I glanced back up to Chase. His hazel eyes watched me with curiosity and I was torn between wanting to thank him and wanting to run far, far away.
“You know if she’d actually looked at this piece of paper, she’d have realized that this wasn’t on school stationery. Also, that’s not the counselor’s name.”
“What?” he laughed and swiped the note back to reread it. “I thought her name was Mrs. Hill.”
“It's Mrs. Heaney.”
His brows shot up. “Huh. I've talked to her like five times and I never knew.”
I laughed. “Why'd you actually pull me out of detention?”
“I have a taste for adventure,” he said, waggling his eyebrows seductively. My stomach dipped in anticipation. “Let's go before someone sees us out here.”
I had no clue where he was leading me, but I followed him blindly. Chase had found a loophole to my evasiveness: trust him, or go back to detention.
“If someone stops us, tell them you're going to see your dad because you don't feel well,” he explained.
No one was going to stop us. The final bell had only rung fifteen minutes earlier and students were still lingering in the hallways. Chase held the back door open for me and I slipped on my sunglasses. The sun was bright for late February and I knew my flowerbeds back home were appreciating the warmth.
I followed him around the school, straight past the parking lot. I knew if I looked, I’d find people watching us, so I kept my head forward and trudged on. His beat up truck was parked outside of the perimeter fence. He rounded the front and opened my door for me, ushering me inside with a wave of his arm.
“Check the seat before you sit,” he warned.
I glanced down to find a small worn camera case sitting on the passenger side of the bench seat.
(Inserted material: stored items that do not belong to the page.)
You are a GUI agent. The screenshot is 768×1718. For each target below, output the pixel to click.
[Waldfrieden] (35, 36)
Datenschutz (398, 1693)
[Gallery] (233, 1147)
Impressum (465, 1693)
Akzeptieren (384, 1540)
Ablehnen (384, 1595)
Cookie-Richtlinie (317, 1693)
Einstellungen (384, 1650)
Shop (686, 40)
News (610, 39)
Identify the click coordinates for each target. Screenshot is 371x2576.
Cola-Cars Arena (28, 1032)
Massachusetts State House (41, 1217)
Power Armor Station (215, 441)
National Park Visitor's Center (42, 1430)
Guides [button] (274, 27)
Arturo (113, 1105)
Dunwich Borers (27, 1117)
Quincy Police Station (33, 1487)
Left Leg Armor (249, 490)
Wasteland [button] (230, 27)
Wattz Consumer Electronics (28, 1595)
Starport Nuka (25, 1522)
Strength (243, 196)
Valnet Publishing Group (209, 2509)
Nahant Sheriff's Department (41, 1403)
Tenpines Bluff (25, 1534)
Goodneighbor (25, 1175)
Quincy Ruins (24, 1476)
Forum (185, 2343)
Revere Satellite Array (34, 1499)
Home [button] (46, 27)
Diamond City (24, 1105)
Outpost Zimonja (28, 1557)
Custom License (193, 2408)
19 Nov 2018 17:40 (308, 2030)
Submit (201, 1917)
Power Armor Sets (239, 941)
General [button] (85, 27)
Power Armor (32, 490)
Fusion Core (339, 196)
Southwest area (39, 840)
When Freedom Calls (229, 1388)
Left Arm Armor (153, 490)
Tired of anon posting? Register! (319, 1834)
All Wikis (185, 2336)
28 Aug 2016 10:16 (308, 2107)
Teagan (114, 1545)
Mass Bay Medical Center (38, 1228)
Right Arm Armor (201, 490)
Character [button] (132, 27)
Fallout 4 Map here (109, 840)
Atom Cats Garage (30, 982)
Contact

I reached for it, feeling the soft brown leather beneath my fingertips.
“Is this yours?”
“It was, but now it belongs to you.”
I narrowed my eyes, twisting the case around my hands. “What do you mean?”
“What good is a sleuth without a camera?”
I unclipped the flap of the case and pulled out the vintage camera, holding it in my hand like a baby bird.
“It’s a vintage 1952 Leica M3,” he declared.
I glanced back to see him eyeing the camera in my hands with a proud smile stretched across his lips. “Does it work?”
He laughed. “No, Lilah. I gave you a broken camera.”
I rolled my eyes. “It just looks so old.”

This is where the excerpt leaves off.